The ring was answered by a buxom Irishwoman, of a natural freshness of complexion deepened to a fiery red by the heat of a kitchen range. Wellington thought he had seen her before, but his mind had received so many new impressions lately that it was a minute or two before he recognized in her the lady whose lap he had involuntarily occupied for a moment on his first day in Groveland.

“Faith,” she exclaimed as she admitted them, “an' it 's mighty glad I am to see ye ag'in, Misther Payterson! An' how hev ye be'n, Misther Payterson, sence I see ye lahst?”

“Middlin' well, Mis' Flannigan, middlin' well, 'ceptin' a tech er de rheumatiz. S'pose you be'n doin' well as usual?”

“Oh yis, as well as a dacent woman could do wid a drunken baste about the place like the lahst coachman. O Misther Payterson,
it
would make yer heart bleed to see the way the spalpeen cut up a-Saturday! But Misther Todd discharged 'im the same avenin', widout a characther, bad 'cess to 'im, an' we 've had no coachman sence at all, at all. An' it's sorry I am—”

The lady's flow of eloquence was interrupted at this point by the appearance of Mr. Todd himself, who had been informed of the men's arrival. He asked some questions in regard to Wellington's qualifications and former experience, and in view of his recent arrival in the city was willing to accept Mr. Peterson's recommendation instead of a reference. He said a few words about the nature of the work, and stated his willingness to pay Wellington the wages formerly allowed Mr. Peterson, thirty dollars a month and board and lodging.

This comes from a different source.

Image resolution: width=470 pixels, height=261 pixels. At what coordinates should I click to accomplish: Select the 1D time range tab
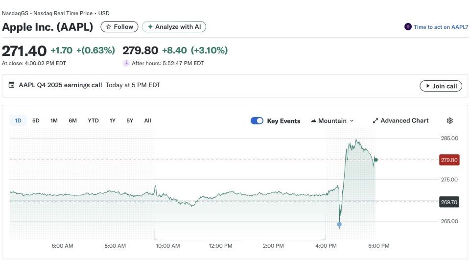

This handsome offer was eagerly accepted, and it was agreed that Wellington's term of service should begin immediately. Mr. Peterson, being familiar with the work, and financially interested, conducted the new coachman through the stables and showed him what he would have to do. The silver-mounted harness, the variety of carriages, the names of which he learned for the first time, the arrangements for feeding and watering the horses,—these appointments of a rich man's stable impressed Wellington very much, and he wondered that so much luxury should be wasted on mere horses. The room assigned to him, in the second story of the barn, was a finer apartment than he had ever slept in; and the salary attached to the situation was greater than the combined monthly earnings of himself and aunt Milly in their Southern home. Surely, he thought, his lines had fallen in pleasant places.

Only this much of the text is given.